Review of provider’s documentation to identify areas of documentation likely to impact specificity and reimbursement which could result in increased queries and delayed billing.  This type of review can be incorporated into any of the HCS coding audits.

Medical Necessity Reviews

The Medical Necessity review provides an experienced nurse auditor to evaluate the level of care provided based on the severity of illness, intensity of service, and physician orders for inpatient admissions.

HCC Audit

The HCC audit is designed to review patient records with Medicare Advantage and Affordable Care Act (ACA) payor types.  The chart review examines clinical documentation to ensure there is sufficient documentation to support the coding and reporting of diagnoses included in the Hierarchical Condition Categories. CMS-HHC, CMS-PACE, and HHS-HCC models are reviewed.  A summary of findings will be presented at the conclusion of the audit.

OIG High Profile Cases

Each year the Office of the Inspector General (OIG) Work Plan should be reviewed by your organization’s Compliance Committee, Revenue Cycle, HIM, and senior leadership. Keep in mind that the OIG work plan is setting forth the compliance and enforcement projects and priorities that they intend to pursue in the coming year. Focus audits should be conducted in the targeted areas.

Long Term Acute Care Audit

The Long Term Acute Care audit assists the LTAC facilities with their compliance efforts by monitoring government standards related to clinical documentation and coding assignment.

Outpatient Audit - Full APC Audit

A Full APC audit includes a review of all procedures assigned on the UB and the patient’s bill. Reviewing observation, outpatient surgery, clinic and /or emergency room records will ensure compliance with CPT and HCPCS procedure codes, corresponding APCs, and ICD-10-CM diagnoses. The reviews typically cover codes assigned by HIM personnel and codes charged through the organization’s  Charge Description Master (CDM). Surgical codes, evaluation and management (E&M) level assignment, drug administration charges, imaging, and separately payable pharmacy charges are all validated, in addition to validation of the ICD-10-CM diagnosis codes to calculate correct APC reimbursement.

Professional Fee Coding Audit

The Professional Fee Coding audit consists of a review of physician office / clinic or hospital based physician notes, ICD-10-CM diagnosis and CPT procedure codes for professional fee billing.

RAC and Third-Party Claim Review and Appeals

Claim Review and Appeals offers support in preparation, education, trending, case review, preparation of appeals, and tracking. California, as an early RAC demonstration state has been active in the review and appeal process since 2006. HCS Auditors are highly experienced and possess advance competencies in the Recovery Audit review and appeal process as well as payor denials and appeals.

PACT Accuracy Audit

The PACT Accuracy audit validates the inpatient cases that are affected by CMS’ Post-Acute Care Transfers (PACT) rule for appropriate assignment of the discharge disposition (patient status code) and identification of the potential reimbursement impact.

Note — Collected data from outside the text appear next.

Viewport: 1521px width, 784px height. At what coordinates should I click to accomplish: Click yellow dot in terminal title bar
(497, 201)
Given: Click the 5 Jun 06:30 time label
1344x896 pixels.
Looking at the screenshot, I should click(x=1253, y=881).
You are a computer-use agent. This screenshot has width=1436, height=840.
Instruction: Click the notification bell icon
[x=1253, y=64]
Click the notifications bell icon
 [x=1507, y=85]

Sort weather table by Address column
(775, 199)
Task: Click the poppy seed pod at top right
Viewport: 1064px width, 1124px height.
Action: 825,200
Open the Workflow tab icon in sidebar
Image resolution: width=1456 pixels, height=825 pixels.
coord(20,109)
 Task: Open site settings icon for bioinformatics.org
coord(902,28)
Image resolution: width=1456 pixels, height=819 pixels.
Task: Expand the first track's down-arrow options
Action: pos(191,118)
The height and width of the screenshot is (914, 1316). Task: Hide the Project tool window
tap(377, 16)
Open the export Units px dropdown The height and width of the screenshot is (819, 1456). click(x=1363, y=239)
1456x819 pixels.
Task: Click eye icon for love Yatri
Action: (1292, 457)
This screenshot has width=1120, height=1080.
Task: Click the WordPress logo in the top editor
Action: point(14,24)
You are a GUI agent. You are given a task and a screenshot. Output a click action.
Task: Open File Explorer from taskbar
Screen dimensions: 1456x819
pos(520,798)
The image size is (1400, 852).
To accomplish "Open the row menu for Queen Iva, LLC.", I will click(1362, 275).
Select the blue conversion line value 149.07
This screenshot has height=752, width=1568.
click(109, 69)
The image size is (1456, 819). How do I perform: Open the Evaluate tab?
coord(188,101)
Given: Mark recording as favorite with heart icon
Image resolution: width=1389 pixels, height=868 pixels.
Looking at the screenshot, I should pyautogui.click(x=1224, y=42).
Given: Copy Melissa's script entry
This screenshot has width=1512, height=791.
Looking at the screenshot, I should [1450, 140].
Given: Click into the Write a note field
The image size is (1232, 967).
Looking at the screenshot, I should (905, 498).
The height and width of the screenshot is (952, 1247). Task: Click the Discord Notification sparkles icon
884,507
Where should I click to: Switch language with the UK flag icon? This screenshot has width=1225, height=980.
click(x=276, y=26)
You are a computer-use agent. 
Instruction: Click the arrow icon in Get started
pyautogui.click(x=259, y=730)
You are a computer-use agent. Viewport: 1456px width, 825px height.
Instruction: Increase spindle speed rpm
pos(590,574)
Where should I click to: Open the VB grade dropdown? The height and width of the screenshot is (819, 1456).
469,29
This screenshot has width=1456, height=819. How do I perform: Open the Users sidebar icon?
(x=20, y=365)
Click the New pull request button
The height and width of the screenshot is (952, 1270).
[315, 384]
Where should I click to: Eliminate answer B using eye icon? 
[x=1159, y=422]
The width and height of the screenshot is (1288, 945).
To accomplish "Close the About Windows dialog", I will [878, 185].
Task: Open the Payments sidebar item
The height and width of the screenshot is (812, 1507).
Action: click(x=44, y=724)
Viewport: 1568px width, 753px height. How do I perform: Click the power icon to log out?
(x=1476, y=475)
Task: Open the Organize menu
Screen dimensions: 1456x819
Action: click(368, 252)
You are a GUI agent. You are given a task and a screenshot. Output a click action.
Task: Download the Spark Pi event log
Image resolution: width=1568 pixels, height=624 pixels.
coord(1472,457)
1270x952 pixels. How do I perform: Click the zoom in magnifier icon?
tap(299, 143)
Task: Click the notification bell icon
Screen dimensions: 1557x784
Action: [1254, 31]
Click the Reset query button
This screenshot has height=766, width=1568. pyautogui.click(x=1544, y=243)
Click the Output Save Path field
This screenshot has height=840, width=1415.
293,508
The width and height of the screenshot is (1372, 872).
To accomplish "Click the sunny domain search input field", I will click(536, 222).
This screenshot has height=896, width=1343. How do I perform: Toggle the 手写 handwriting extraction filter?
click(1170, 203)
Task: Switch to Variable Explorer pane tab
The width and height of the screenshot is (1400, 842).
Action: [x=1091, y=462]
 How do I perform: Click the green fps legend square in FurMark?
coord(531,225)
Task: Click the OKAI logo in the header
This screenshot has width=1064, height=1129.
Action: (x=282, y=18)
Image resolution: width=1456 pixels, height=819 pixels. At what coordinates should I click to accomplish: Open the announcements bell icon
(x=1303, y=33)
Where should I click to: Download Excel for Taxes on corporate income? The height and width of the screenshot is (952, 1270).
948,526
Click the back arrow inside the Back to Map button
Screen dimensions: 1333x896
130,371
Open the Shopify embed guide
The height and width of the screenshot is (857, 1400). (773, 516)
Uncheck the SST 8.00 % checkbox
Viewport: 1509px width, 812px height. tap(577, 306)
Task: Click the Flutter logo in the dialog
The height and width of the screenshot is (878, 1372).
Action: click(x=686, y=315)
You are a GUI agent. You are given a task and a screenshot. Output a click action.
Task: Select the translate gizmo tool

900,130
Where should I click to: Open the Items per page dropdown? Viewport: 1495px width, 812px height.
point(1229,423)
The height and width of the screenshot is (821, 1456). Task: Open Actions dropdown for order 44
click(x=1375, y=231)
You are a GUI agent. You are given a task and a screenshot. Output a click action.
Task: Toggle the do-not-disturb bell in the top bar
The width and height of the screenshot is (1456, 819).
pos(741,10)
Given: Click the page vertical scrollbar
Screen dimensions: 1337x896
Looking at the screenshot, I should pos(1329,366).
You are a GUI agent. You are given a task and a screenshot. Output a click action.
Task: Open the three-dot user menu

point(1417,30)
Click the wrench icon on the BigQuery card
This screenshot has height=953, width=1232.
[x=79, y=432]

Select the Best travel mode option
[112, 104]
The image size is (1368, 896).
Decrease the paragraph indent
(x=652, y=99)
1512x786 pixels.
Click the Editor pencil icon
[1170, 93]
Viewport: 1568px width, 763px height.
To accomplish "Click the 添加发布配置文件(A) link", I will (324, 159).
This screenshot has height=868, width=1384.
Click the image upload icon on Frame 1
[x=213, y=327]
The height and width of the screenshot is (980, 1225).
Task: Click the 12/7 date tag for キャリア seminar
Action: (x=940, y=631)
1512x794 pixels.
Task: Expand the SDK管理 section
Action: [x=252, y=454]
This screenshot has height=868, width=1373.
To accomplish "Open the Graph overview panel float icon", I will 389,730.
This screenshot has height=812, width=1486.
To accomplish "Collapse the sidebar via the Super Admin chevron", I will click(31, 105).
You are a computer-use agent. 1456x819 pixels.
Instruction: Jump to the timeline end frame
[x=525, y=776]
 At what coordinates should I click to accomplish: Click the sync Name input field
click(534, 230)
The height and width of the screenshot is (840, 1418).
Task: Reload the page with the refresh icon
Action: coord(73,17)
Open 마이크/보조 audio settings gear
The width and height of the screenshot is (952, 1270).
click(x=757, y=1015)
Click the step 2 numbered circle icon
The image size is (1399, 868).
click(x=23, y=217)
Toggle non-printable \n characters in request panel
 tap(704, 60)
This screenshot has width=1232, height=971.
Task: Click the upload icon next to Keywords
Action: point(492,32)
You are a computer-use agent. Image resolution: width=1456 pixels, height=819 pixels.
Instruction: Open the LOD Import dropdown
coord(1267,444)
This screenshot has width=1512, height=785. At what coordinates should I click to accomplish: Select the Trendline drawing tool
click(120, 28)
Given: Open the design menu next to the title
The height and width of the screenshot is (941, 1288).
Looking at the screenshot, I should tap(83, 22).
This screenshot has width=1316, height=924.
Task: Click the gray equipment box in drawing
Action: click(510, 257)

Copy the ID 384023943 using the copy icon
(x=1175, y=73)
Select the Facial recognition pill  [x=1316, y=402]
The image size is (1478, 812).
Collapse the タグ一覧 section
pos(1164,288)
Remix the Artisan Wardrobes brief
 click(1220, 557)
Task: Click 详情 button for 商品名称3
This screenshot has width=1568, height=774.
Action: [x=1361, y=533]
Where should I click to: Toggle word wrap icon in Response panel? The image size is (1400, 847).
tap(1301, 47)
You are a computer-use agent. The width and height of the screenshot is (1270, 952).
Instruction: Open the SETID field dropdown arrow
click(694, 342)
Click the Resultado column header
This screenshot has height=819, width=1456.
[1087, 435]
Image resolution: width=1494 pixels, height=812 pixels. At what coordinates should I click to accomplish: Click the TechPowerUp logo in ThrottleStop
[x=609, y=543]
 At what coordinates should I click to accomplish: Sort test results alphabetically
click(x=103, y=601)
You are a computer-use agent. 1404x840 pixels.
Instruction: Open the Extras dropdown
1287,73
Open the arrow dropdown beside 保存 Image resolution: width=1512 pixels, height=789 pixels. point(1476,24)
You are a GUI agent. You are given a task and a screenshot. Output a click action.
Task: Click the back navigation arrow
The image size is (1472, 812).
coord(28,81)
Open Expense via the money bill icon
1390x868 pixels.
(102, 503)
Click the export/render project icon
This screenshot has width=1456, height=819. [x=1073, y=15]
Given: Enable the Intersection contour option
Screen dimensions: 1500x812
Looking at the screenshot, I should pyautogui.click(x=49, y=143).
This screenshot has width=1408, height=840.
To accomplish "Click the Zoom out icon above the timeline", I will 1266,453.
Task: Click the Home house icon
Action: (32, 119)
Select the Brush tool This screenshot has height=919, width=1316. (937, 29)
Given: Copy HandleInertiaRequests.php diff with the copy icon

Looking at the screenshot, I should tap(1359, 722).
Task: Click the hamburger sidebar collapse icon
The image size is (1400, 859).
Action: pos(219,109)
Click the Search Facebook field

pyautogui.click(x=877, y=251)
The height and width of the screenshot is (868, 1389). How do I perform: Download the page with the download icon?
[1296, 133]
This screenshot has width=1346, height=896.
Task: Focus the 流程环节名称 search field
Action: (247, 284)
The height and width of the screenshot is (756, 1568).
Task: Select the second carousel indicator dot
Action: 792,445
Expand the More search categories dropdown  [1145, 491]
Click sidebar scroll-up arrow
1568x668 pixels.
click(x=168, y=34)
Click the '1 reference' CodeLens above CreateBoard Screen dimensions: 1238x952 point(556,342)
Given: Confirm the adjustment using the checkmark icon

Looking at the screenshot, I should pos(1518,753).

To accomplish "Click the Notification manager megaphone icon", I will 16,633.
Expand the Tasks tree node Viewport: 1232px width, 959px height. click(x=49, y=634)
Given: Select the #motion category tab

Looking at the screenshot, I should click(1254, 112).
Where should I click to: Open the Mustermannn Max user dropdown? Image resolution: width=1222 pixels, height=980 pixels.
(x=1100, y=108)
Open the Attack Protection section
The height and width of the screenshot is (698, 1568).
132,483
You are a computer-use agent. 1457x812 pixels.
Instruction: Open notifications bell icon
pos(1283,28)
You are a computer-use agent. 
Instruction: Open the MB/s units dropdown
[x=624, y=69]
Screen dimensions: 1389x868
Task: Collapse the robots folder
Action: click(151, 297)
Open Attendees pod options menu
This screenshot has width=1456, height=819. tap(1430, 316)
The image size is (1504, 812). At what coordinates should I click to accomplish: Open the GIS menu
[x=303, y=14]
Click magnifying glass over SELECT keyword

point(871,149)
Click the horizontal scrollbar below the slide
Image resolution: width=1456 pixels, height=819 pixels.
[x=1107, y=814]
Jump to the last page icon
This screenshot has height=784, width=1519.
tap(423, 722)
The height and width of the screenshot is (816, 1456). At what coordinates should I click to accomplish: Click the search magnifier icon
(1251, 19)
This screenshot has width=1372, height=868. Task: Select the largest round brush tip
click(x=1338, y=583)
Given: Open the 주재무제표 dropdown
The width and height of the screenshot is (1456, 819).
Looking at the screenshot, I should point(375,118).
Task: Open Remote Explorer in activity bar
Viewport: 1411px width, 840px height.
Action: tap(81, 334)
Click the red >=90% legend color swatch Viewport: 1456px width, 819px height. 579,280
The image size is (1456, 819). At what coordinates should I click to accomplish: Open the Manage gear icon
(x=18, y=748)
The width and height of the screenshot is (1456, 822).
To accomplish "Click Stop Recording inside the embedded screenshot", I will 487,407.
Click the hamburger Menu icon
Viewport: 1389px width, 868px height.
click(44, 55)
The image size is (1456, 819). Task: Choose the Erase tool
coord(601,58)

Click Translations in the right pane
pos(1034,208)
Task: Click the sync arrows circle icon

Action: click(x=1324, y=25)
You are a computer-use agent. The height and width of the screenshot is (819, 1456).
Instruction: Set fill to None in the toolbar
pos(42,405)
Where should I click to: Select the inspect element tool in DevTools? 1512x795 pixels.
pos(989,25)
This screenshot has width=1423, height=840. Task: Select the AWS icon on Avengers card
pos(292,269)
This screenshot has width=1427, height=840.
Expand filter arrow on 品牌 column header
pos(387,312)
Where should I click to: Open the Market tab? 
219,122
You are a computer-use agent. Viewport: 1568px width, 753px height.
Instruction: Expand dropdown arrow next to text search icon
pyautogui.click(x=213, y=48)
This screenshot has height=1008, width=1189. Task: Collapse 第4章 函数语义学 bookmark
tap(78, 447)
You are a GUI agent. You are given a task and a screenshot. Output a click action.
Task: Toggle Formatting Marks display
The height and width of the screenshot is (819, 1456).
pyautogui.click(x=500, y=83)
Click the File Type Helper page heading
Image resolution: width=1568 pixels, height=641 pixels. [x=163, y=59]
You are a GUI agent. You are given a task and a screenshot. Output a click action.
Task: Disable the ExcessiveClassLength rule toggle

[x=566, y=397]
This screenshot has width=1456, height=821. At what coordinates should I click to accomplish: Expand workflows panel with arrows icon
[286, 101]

Itemized Charge Detail Audit

The Itemized Charge Detail audit includes an experienced nurse to review the itemized bill against documentation in the medical record to verify items charged. A summary of findings will be presented at the conclusion of the audit.

Interventional Radiology Audit

The Interventional Radiology audit consists of outpatient interventional radiology records where CPT and HCPCS procedure codes are reviewed for coding compliance. ICD-10-CM diagnosis codes and the UB claim form may also be examined.